Other recent cross-border deals by Japanese firms include mobile carrier SoftBank's $21.6 billion takeover of US-based Sprint-Nextel and Mitsubishi UFJ, the country's biggest lender, buying Thailand's Bank of Ayudhya for $5.6 billion. Japanese drinks giant Suntory said earlier this month it would buy the top-selling Lucozade and Ribena brands from British drugs firm GlaxoSmithKline (GSK) for $2.1 billion.
The moves are aimed at expanding beyond Japan's borders where firms are wrestling with unfavourable demographics as the population rapidly ages while the birth rate falls.
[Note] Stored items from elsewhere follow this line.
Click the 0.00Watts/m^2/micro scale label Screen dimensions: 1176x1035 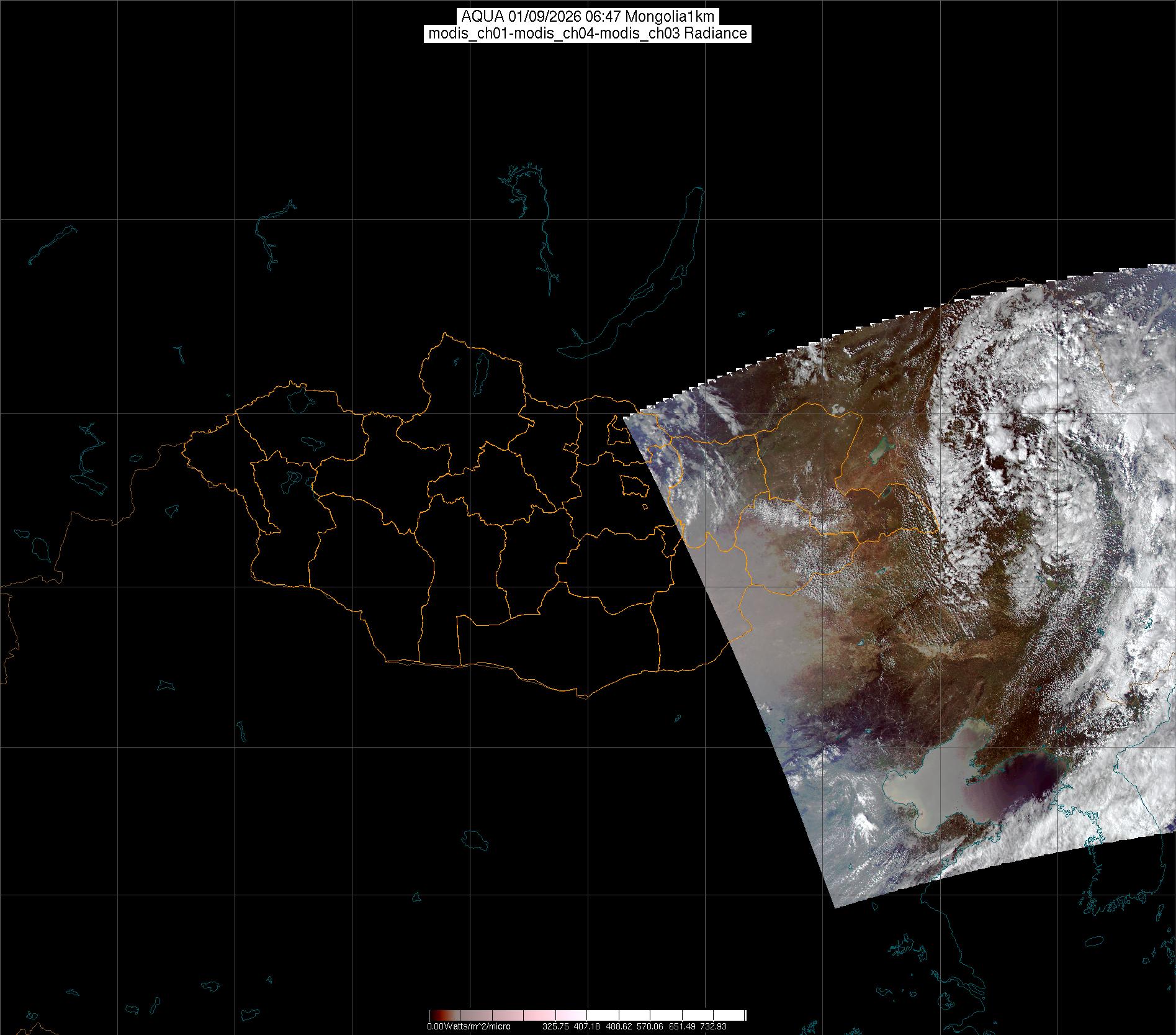click(x=469, y=1026)
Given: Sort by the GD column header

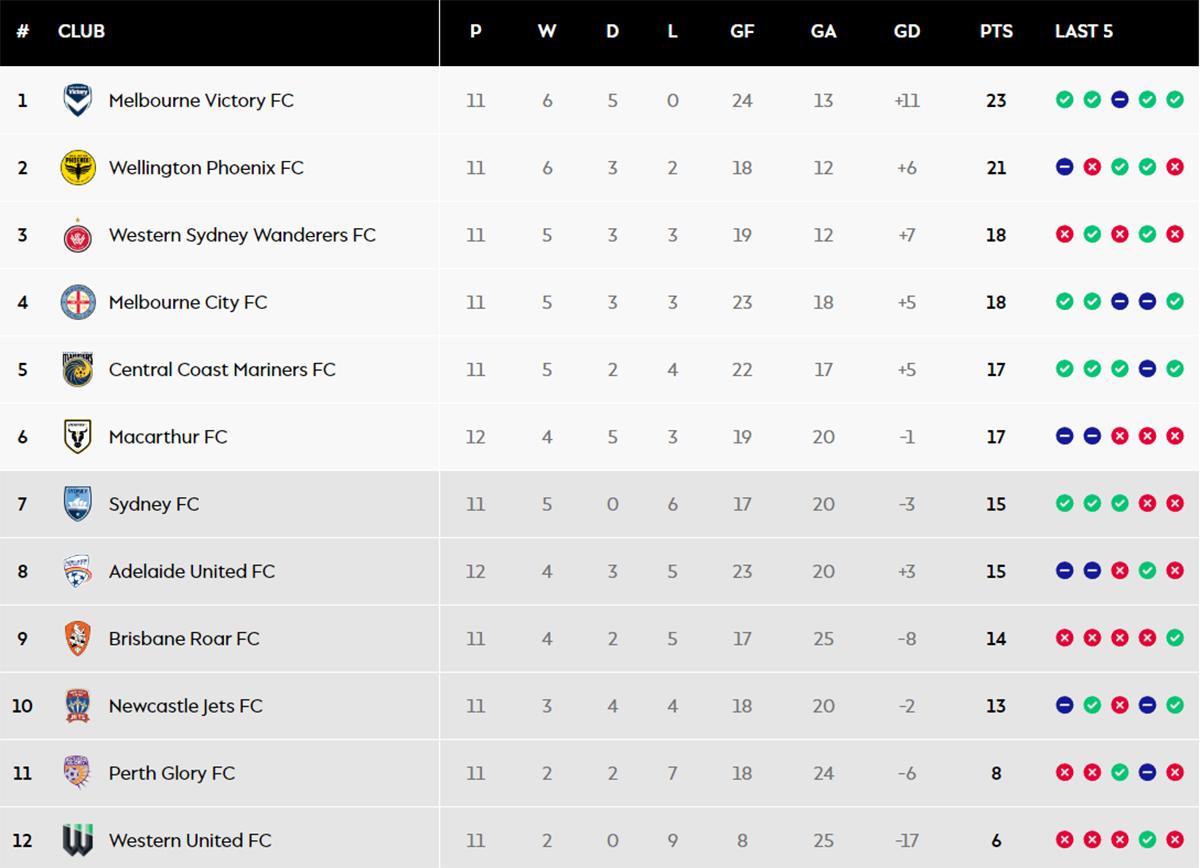Looking at the screenshot, I should [907, 31].

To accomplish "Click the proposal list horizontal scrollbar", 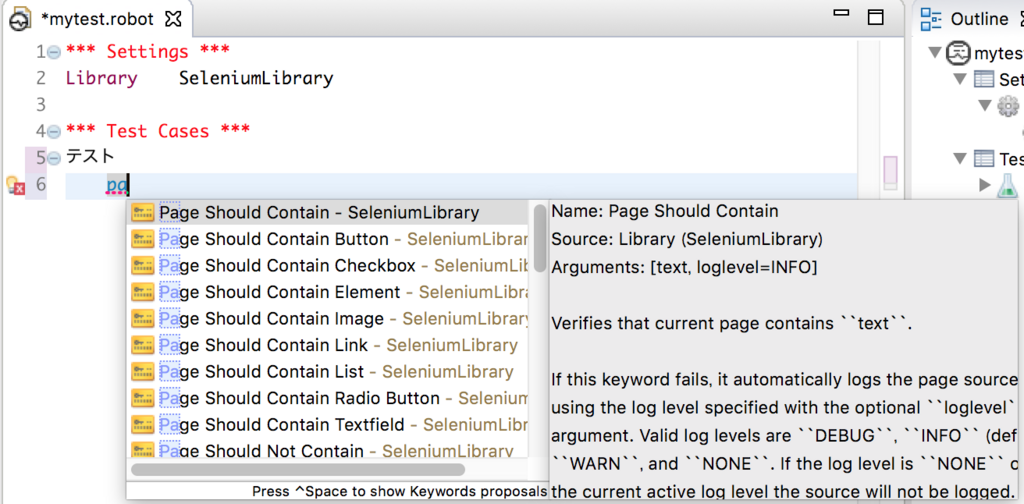I will [298, 469].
Despite a sharp decline in the yen over the past six months, the Japanese currency's historically high levels in recent years made firms' overseas acquisitions relatively cheaper.
Lixil is joining up with the government-backed Development Bank of Japan to complete the takeover, which includes the assumption of debt. "This transaction represents the largest-ever German investment by a Japanese company," Grohe said in a statement.
Grohe's owners, investment fund TPG and Credit Suisse's private equity arm, have been actively trying to sell the company but also eyed a share offering if any buyout plan collapsed, the Wall Street Journal reported earlier. Lixil shares were up 3.91 percent to 2,099 yen with Grohe confirming the deal after the Tokyo market had closed Thursday. The stock fell more than six percent when the Journal reported the deal this week, as investors fretted that any share sale to fund the Grohe purchase could dilute the value of their stock.
"The transaction represents a significant step in the successful implementation of Lixil's strategy to become the global leader in the building materials and housing equipment industry," it said in a statement. Lixil President Yoshiaki Fujimori described Grohe as one of the "most well-known brands in the global sanitary market".
Grohe, which said its chief executive David Haines would remain in his job, has about 9,000 employees worldwide and reported sales of $1.4 billion euros ($1.9 billion) last year. By acquiring the German firm, Lixil will be able to ramp up its business in Europe. Two years ago, the Tokyo-based company bought Italian construction engineering group Permasteelisa for about 575 million euros.